Если он ожидал, что я стану всеми способами пытаться прибавить себе солидности, то просчитался. В первый же день я заплела две куцые косички, едва закрывавшие уши, и натянула длинную футболку, к которой накануне вечером пришила по низу оборку из цветастой тряпки, валявшейся в подсобке. Мне выделили каморку рядом с ней, размером с купе поезда. Единственное, что я проверила, когда мне ее показали, – запирается ли дверь изнутри. О да – она запиралась! Кажется, я чуть не засмеялась от счастья под хмурым взглядом Оксаны.

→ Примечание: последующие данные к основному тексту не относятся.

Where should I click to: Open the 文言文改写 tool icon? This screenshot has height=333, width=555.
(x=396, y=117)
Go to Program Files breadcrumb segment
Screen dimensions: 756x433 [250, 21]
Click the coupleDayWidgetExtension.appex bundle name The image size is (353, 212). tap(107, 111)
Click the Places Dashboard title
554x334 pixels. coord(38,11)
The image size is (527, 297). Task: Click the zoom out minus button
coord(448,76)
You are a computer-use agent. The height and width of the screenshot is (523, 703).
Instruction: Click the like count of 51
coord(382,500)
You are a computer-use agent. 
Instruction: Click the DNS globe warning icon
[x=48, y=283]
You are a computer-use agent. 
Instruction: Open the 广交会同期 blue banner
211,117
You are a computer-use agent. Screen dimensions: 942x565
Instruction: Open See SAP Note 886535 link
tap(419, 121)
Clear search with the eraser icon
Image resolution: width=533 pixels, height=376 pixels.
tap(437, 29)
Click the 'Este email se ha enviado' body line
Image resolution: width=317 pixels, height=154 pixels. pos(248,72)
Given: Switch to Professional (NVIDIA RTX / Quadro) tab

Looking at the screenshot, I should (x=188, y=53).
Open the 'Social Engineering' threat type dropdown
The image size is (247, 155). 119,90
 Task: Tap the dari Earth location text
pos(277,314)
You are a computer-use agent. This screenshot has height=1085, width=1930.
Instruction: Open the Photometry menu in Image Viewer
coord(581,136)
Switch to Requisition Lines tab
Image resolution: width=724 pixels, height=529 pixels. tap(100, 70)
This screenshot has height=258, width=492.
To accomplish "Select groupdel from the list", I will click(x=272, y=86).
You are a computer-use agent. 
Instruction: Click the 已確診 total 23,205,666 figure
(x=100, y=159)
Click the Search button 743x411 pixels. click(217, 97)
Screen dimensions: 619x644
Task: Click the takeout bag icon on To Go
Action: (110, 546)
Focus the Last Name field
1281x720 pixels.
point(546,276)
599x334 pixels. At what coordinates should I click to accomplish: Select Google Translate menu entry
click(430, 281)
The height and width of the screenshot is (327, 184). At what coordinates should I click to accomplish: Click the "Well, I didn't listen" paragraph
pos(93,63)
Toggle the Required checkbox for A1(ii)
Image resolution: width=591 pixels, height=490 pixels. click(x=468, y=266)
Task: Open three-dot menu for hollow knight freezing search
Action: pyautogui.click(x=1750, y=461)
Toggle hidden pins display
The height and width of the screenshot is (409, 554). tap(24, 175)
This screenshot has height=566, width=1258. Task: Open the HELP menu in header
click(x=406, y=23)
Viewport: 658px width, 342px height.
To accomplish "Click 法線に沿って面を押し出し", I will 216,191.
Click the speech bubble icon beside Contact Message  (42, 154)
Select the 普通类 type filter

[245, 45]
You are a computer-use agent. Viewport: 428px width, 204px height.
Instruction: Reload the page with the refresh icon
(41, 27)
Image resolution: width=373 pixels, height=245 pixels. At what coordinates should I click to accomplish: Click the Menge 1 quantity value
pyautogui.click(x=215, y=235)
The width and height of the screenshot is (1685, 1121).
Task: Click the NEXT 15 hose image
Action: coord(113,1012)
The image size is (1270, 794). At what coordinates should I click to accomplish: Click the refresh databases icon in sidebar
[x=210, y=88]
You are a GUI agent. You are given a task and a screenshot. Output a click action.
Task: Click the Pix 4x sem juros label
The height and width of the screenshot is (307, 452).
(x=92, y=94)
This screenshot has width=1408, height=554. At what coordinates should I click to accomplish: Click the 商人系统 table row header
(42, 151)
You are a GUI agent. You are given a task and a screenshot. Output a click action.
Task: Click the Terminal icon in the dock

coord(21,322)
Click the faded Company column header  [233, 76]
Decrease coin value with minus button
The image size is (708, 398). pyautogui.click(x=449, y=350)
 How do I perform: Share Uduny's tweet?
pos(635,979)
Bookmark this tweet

Но все остальное меня устраивало. Кровать, окно, задвижка. Больше ничего и не требовалось.

Хозяин, увидев меня в первое утро с косичками, крякнул. «Малолетка», – прочла я в его взгляде.

Но все прошло как нельзя лучше. Носясь с подносами между столиками, я время от времени ловила свое отражение в мутном оконном стекле: девочка-подросток в заношенном платьице, тощенькая бледная замухрышка.

Я будила не сексуальные инстинкты, а родительские.

– Мечта педофила, – не удержался хозяин, наткнувшись на меня в очередной раз.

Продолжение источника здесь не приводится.